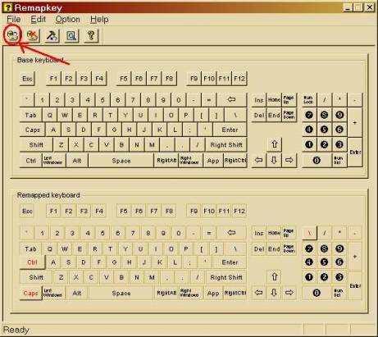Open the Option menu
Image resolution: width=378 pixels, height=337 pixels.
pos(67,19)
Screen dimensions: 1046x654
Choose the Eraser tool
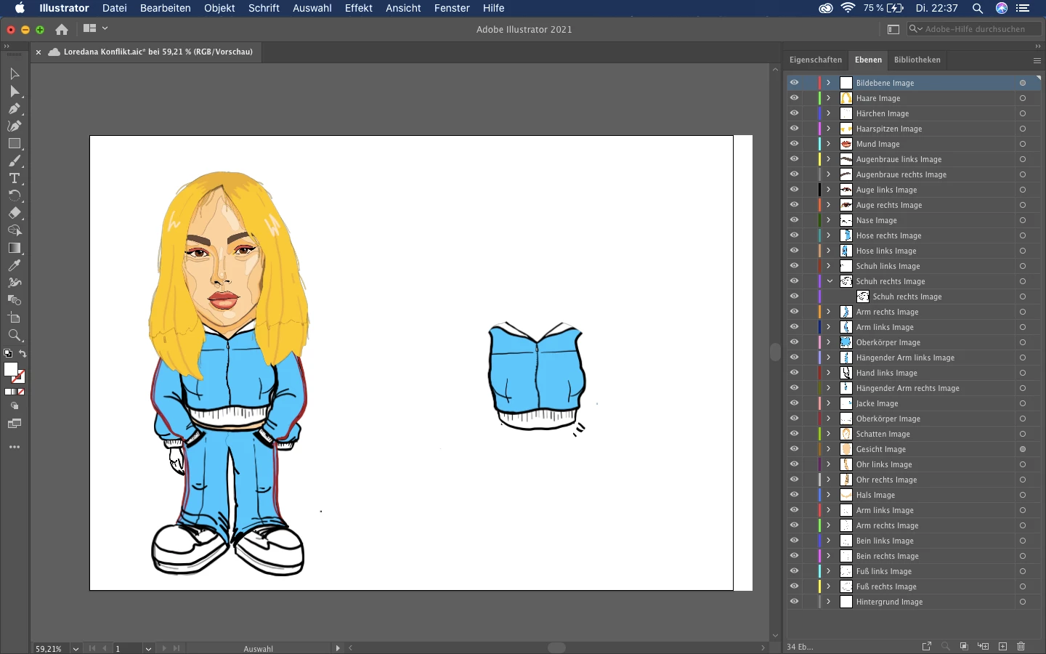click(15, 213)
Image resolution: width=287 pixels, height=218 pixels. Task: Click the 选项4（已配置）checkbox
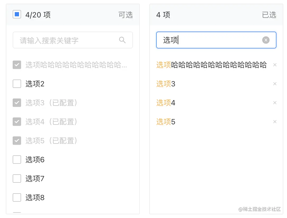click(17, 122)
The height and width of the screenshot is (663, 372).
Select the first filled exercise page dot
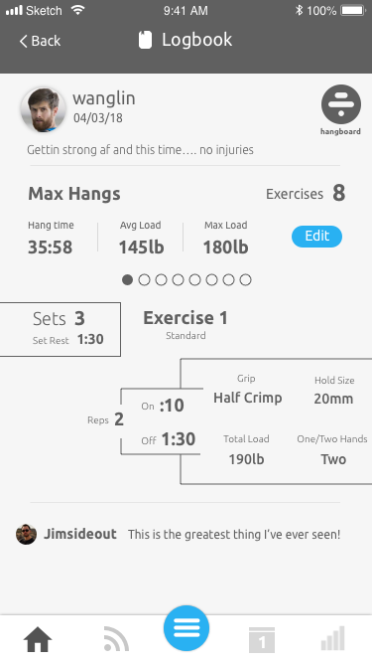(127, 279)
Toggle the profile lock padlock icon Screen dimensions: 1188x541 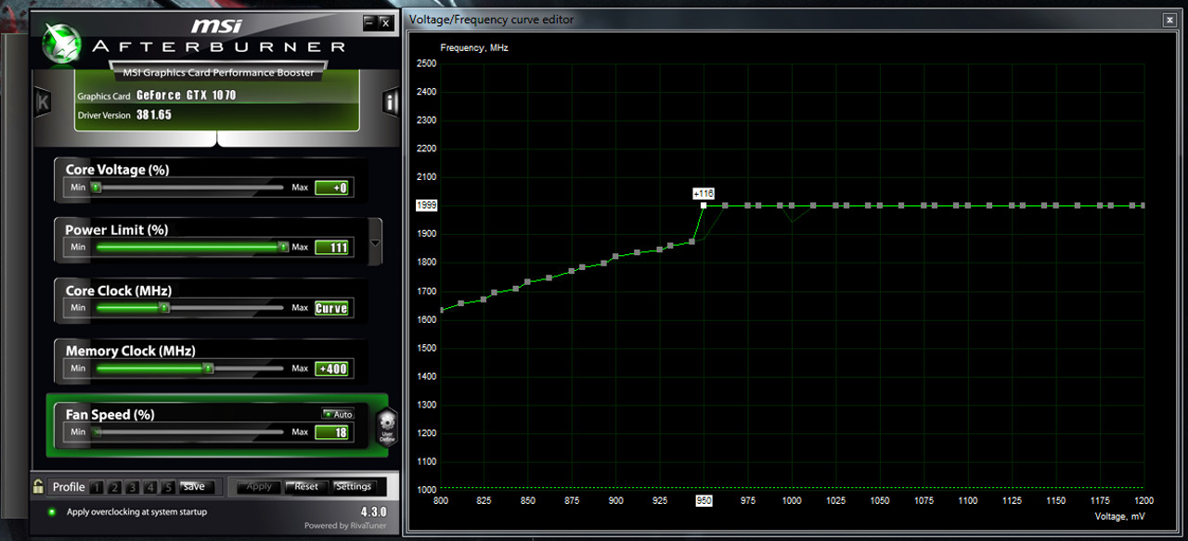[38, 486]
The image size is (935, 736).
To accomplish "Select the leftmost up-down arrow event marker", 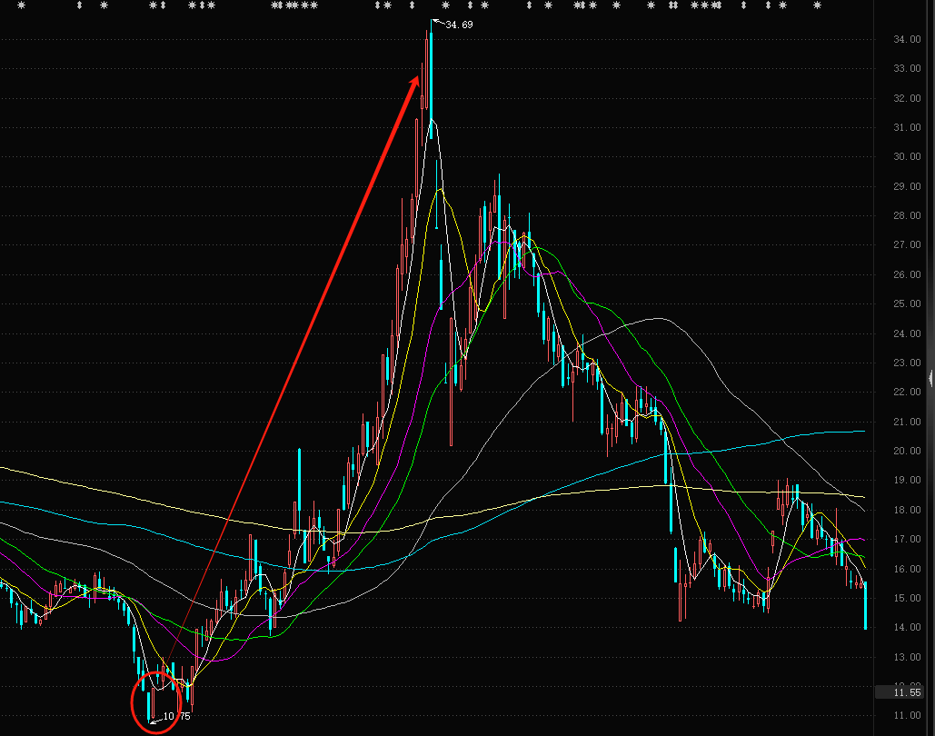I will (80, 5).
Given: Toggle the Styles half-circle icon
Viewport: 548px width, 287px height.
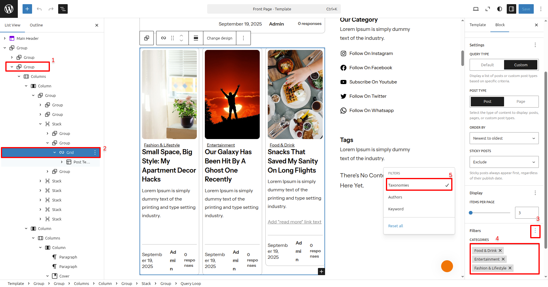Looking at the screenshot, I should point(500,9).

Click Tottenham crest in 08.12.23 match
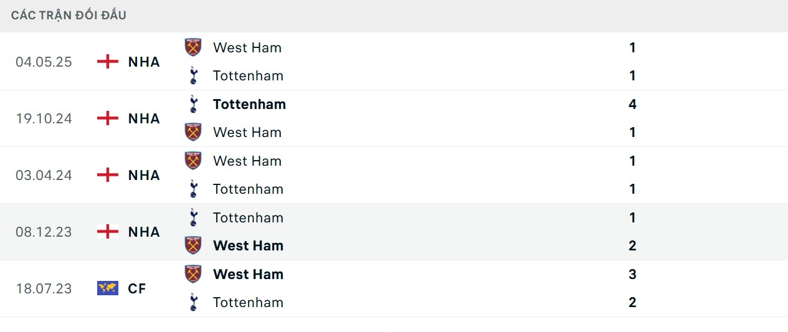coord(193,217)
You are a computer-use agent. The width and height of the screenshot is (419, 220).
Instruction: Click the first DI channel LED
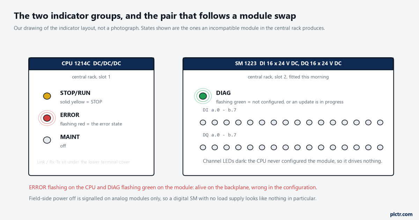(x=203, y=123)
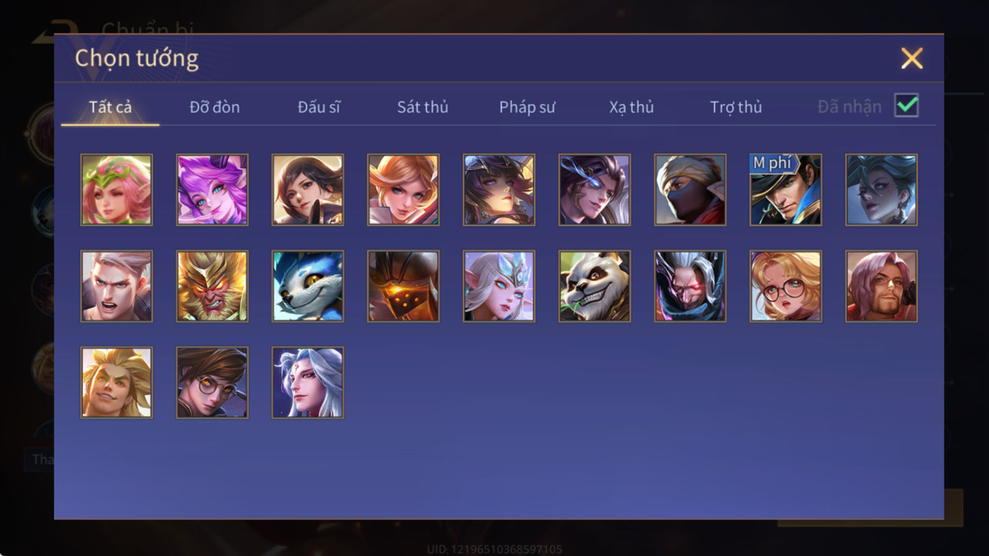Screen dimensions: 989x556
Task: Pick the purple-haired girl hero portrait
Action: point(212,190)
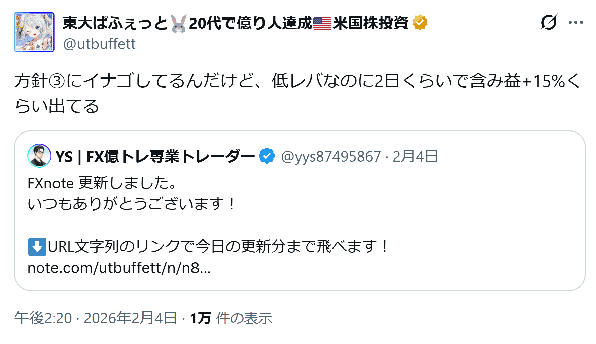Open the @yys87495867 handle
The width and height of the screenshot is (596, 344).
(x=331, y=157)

************

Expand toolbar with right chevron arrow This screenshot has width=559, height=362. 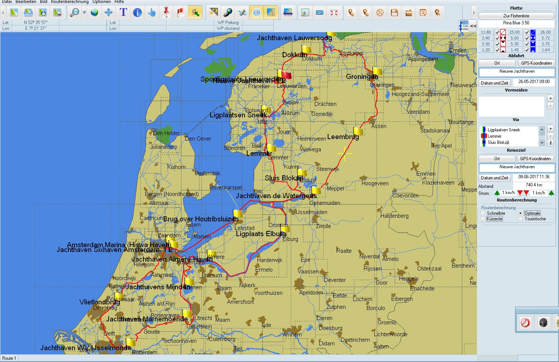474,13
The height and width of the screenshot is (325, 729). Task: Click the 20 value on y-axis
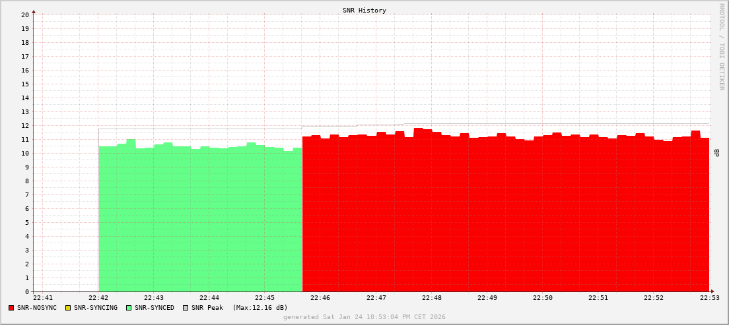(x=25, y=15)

************

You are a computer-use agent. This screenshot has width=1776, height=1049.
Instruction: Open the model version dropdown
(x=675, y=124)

************

- **Do this**
Reproduce the material between the lines containing "Given: Toggle the Styles half-circle icon" and "(x=331, y=157)", inclusive, leaving the pictures out.

- **Answer to this task**
Given: Toggle the Styles half-circle icon
Viewport: 548px width, 287px height.
Looking at the screenshot, I should point(500,9).

Click Tottenham crest in 08.12.23 match
coord(193,217)
You are a computer-use agent. The width and height of the screenshot is (419, 220).
Instruction: Click the first DI channel LED
(x=203, y=123)
Screen dimensions: 989x556
Task: Pick the purple-haired girl hero portrait
Action: point(212,190)
Open the @yys87495867 handle
The width and height of the screenshot is (596, 344).
(x=331, y=157)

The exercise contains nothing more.